* Your instructions *
Copy out every line from the records that includes "speaker".

* Given data *
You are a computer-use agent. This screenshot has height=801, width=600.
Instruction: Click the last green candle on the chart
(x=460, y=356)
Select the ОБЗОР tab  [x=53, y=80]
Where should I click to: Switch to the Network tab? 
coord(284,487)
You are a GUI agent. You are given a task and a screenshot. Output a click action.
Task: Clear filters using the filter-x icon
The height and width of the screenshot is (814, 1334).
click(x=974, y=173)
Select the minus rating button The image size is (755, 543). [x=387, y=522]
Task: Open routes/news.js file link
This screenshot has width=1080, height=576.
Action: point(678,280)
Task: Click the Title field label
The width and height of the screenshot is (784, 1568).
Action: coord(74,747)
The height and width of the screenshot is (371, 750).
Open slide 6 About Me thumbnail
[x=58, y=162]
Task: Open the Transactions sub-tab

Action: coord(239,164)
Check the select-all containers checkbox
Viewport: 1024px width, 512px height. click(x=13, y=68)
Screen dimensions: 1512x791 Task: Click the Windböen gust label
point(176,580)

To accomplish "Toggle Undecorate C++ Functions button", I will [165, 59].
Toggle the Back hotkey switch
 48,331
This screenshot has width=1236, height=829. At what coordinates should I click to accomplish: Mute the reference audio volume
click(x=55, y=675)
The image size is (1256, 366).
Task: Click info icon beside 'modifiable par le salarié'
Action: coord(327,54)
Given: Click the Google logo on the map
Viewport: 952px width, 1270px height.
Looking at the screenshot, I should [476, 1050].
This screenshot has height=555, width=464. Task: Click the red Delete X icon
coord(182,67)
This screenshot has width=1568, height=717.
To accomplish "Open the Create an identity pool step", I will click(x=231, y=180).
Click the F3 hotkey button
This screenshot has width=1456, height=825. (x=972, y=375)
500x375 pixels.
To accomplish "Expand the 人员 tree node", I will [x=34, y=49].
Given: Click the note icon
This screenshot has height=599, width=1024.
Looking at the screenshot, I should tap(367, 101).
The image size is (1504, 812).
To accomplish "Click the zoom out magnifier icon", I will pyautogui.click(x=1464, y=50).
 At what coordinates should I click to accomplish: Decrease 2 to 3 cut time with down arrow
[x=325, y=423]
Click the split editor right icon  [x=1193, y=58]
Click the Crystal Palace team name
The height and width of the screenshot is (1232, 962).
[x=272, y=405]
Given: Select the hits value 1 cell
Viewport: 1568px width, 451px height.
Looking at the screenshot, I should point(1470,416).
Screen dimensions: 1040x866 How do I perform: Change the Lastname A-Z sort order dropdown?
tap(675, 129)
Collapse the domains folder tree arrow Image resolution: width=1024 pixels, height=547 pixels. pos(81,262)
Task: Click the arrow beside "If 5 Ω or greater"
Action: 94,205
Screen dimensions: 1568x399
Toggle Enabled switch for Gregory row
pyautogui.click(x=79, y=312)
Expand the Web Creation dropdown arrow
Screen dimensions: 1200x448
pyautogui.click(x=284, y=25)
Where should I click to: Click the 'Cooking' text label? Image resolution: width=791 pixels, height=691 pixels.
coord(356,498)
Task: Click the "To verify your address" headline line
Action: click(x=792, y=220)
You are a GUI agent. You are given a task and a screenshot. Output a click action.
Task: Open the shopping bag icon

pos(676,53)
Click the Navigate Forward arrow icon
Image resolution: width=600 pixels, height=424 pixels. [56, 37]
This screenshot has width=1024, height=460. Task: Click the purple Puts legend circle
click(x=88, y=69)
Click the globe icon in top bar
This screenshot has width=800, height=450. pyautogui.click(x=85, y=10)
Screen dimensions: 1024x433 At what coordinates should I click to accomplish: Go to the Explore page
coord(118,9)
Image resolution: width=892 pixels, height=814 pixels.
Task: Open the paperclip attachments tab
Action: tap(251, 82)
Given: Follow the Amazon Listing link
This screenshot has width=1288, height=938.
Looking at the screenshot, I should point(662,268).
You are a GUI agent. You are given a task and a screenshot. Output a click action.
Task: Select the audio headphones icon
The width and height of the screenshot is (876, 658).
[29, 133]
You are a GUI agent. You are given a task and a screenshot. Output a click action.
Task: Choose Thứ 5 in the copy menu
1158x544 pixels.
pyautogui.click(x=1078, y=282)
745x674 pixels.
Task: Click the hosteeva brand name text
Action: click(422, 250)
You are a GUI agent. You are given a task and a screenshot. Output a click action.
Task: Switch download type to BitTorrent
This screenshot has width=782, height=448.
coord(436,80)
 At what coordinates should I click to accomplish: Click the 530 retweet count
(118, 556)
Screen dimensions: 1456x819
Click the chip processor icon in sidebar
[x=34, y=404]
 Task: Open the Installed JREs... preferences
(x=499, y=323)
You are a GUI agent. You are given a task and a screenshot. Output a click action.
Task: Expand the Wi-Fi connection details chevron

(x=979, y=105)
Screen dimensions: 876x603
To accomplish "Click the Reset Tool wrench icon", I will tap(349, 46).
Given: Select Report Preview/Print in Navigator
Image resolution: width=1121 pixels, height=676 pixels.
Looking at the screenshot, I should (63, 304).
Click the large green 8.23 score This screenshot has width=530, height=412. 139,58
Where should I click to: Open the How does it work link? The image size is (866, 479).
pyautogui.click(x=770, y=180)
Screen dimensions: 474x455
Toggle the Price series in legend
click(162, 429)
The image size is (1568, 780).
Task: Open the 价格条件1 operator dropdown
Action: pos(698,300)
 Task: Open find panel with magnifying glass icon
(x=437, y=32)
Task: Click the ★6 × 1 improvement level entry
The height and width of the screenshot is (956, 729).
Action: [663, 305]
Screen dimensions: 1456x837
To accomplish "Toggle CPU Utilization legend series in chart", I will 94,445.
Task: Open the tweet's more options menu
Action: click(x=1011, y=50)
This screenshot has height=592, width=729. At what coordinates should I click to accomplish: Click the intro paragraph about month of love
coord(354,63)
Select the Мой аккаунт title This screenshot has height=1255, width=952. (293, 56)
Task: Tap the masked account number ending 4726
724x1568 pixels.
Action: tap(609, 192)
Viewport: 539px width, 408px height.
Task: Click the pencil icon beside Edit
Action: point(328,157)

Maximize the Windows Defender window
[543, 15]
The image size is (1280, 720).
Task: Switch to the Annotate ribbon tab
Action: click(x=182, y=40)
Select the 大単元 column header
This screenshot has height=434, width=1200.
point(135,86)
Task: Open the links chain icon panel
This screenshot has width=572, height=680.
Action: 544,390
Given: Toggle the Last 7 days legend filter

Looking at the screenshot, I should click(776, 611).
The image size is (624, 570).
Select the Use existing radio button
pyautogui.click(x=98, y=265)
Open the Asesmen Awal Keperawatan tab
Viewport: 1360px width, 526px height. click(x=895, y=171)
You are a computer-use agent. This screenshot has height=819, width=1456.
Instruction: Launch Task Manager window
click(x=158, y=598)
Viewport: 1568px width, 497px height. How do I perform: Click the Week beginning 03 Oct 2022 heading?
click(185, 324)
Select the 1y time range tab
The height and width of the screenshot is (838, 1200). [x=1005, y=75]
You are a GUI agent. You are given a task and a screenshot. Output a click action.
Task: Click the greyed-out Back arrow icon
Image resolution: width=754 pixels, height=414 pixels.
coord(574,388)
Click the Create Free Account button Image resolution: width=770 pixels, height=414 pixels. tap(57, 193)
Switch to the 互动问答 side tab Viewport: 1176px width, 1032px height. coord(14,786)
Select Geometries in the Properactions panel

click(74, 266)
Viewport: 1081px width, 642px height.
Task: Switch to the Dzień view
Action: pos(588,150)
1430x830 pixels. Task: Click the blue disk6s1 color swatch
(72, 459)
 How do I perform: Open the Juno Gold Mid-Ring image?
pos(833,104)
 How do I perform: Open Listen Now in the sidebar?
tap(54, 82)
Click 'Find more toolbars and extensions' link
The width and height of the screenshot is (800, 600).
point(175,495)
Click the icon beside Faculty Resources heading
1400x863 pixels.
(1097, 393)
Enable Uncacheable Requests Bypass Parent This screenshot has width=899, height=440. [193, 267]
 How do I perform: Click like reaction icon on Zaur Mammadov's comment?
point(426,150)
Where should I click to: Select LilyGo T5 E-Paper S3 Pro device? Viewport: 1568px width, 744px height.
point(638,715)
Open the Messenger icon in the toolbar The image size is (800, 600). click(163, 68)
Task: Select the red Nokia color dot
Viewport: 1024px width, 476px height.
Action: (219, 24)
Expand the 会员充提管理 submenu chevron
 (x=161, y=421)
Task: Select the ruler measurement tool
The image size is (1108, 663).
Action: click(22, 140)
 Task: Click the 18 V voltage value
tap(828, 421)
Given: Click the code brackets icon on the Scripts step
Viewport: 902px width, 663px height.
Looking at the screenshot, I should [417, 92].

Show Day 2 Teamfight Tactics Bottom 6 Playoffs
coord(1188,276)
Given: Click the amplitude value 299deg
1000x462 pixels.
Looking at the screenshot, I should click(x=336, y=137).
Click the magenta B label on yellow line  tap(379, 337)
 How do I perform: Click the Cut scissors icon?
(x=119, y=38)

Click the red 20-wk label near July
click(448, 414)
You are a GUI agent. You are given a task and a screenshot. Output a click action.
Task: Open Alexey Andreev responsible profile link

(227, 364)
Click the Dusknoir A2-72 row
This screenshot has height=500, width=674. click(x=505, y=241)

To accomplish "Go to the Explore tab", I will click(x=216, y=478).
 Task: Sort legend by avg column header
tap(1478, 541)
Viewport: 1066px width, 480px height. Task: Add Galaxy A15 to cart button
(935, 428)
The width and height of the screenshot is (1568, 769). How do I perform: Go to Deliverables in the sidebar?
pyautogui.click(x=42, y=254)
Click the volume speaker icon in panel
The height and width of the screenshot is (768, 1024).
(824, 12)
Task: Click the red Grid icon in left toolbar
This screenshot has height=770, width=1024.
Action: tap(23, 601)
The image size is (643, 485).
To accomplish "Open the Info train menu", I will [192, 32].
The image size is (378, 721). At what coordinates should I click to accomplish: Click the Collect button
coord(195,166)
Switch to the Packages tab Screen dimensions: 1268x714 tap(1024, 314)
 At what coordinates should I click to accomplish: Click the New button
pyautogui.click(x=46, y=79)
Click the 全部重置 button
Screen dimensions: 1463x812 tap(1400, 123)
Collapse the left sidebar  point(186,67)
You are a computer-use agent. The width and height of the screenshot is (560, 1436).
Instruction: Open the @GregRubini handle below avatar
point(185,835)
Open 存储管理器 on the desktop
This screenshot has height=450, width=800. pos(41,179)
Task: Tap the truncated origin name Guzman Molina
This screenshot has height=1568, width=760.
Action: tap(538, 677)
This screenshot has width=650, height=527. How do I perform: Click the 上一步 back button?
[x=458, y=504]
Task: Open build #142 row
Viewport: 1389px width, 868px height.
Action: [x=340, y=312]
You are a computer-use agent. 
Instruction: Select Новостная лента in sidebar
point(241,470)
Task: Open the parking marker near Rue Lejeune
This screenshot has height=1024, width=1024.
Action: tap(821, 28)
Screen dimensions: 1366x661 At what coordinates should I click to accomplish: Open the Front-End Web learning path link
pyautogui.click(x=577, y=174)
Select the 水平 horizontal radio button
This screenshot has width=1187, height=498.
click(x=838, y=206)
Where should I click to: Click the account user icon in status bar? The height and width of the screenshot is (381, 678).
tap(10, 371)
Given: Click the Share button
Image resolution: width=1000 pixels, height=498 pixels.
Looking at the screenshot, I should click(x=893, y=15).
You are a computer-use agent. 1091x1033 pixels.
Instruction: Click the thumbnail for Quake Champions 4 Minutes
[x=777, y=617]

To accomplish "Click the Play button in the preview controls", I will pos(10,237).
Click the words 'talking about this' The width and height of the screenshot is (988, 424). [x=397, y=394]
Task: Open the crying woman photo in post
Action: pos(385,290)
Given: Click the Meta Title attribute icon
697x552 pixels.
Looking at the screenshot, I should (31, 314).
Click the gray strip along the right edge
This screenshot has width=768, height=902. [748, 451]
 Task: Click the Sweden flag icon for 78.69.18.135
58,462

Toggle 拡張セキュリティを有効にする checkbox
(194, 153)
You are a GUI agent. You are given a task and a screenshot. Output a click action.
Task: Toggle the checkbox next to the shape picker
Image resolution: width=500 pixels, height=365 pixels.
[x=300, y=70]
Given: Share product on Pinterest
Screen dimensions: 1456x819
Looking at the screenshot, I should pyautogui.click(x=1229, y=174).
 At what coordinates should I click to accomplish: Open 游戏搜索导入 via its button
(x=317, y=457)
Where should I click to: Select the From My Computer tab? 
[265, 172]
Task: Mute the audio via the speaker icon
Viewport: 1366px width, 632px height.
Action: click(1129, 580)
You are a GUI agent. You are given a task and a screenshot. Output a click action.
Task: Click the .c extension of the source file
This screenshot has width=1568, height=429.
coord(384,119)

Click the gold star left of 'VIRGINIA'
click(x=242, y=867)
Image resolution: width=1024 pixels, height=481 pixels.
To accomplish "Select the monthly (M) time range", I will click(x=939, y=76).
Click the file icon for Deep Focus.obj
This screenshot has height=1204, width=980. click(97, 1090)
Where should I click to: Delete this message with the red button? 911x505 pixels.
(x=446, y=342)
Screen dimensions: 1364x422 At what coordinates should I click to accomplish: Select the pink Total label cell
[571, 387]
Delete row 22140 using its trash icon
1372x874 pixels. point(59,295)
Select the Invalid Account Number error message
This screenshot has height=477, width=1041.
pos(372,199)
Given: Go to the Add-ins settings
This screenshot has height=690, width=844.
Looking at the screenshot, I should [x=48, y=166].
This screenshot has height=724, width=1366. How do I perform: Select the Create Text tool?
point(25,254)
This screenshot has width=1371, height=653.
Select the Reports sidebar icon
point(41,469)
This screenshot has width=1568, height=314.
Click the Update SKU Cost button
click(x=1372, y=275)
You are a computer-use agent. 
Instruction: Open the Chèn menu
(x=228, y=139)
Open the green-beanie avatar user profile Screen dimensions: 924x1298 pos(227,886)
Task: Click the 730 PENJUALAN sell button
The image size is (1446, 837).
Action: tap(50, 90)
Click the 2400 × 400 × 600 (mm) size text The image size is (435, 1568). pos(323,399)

* Task response *
Click the volume speaker icon in panel
Task: Mute the audio via the speaker icon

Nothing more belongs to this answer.